New Delhi, Oct 30 (UNI) Senior counsel F S Nariman, opening the arguments on behalf of petitioners challenging the constitutional validity of Article 31 (B), giving power to Parliament to put any law or amendment in Ninth Schedule of the Constitution to debar judicial scrutiny, told the nine judges' constitution bench of the Supreme Court, that Parliament cannot debar the judicial review lock, stock and barrel.

Mr Nariman also contended before the nine judges bench headed by the Chief Justice Y K Sabharwal that it was not be permissible for Parliament to put all laws lock, stock and barrel in the Ninth Schedule just with a view to debar the court from examining the validity of a particular law.

Other judges of the bench are Justices Ashok Bhan, Arijit Pasayat, B P Singh, S H Kapadia, C K Thakkar, T K Balasubramanyan, Altamas Kabir and D K Jain.

Mr Nariman also told the apex court that till 1973 only laws related to land reforms were put in the Ninth Schedule and nobody ever challenged those acts of Parliament in taking the agrarian laws out of the purview of the interpretation of such laws by the courts.

After 1973, Parliament also started putting other laws in the Ninth Schedule, to make them immune from judicial examination.

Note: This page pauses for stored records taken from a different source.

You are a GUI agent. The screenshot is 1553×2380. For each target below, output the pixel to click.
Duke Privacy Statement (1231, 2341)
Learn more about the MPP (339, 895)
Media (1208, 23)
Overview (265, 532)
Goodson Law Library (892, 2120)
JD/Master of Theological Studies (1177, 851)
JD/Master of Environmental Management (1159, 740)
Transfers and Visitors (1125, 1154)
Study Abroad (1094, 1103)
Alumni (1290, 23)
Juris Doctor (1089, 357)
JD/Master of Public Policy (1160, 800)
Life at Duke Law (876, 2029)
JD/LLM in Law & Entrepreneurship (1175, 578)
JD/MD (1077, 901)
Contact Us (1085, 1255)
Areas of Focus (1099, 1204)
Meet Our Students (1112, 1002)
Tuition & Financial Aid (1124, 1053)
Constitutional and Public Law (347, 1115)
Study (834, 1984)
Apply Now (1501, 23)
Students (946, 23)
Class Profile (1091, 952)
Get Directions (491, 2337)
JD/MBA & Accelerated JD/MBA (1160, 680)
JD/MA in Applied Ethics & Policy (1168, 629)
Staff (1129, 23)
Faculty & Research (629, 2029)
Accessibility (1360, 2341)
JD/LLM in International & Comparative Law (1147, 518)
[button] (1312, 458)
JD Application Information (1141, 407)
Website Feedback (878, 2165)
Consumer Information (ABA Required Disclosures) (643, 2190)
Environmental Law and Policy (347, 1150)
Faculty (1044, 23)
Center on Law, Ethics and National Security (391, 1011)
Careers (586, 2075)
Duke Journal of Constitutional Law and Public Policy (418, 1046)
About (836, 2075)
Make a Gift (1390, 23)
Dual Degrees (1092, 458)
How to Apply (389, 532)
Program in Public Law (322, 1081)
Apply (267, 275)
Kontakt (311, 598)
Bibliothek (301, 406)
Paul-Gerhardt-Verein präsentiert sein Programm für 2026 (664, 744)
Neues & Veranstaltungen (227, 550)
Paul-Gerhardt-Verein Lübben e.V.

At one stage, the Chief Justice remarked, ''As per Article 368 of the Constitution, there is a limitation and if a law is destructive of the basic structure of the Constitution, then it cannot be placed in the Ninth Schedule.'' The court also made queries on whether the government can revive a law which has been struck down by the court as unconstitutional, by putting the same in the Ninth Schedule, that is to say 'reviving a dead body'.

Mr Nariman further submitted that a law struck down by the apex court as invalid has to be re-enacted by Parliament and only then it can be revived and such law cannot be revived by simply putting it in Ninth Schedule.

The court wanted to know from the petitioners' counsel whether mode prescribed in law has to be followed or not.

Mr Nariman remarked in lighter vein ''There is no procedure in the state to apply mind.'' He also told the court that till date there are 285 laws put in the Ninth Schedule to avoid judicial scrutiny.

He also told the bench that not only a constitutional amendment but even a declaration by the legislature of a policy matter can be taken out of the ambit of judicial scrutiny by using the Ninth Schedule and hence, the state and Parliament virtually enjoy unfettered power to avoid judicial examination or interpretation of any law they (read parliament and government) deem fit.

According to Mr Nariman Article 31 (B) of the Constitution is, therefore, violative of the basic structure of the constitution as no unfettered power can be given to the government or the legislature to act according to their free will irrespective of the fact, whether these actions were in accordance with the constitutional provisions or not.

Mr Nariman quoted from the seven-judge Constitution bench of the apex court holding that power of judicial review over legislative action vested in the High Courts under Article 226 and the Supreme Court under Article 32 is an integral and essential feature of the Constitution, constituting part of its basic structure and the jurisdiction conferred upon the High Courts under Articles 226/ 227 and upon the Supreme Court under Article 32 of the Constitution is a part of the inviolable basic structure of our Constitution.

The court also enquired from Mr Nariman whether the standard for examining an ordinary law and a Constitutional Amnedment which are sought to be put in the Ninth Schedule would be the same.

The arguments shall continue tomorrow.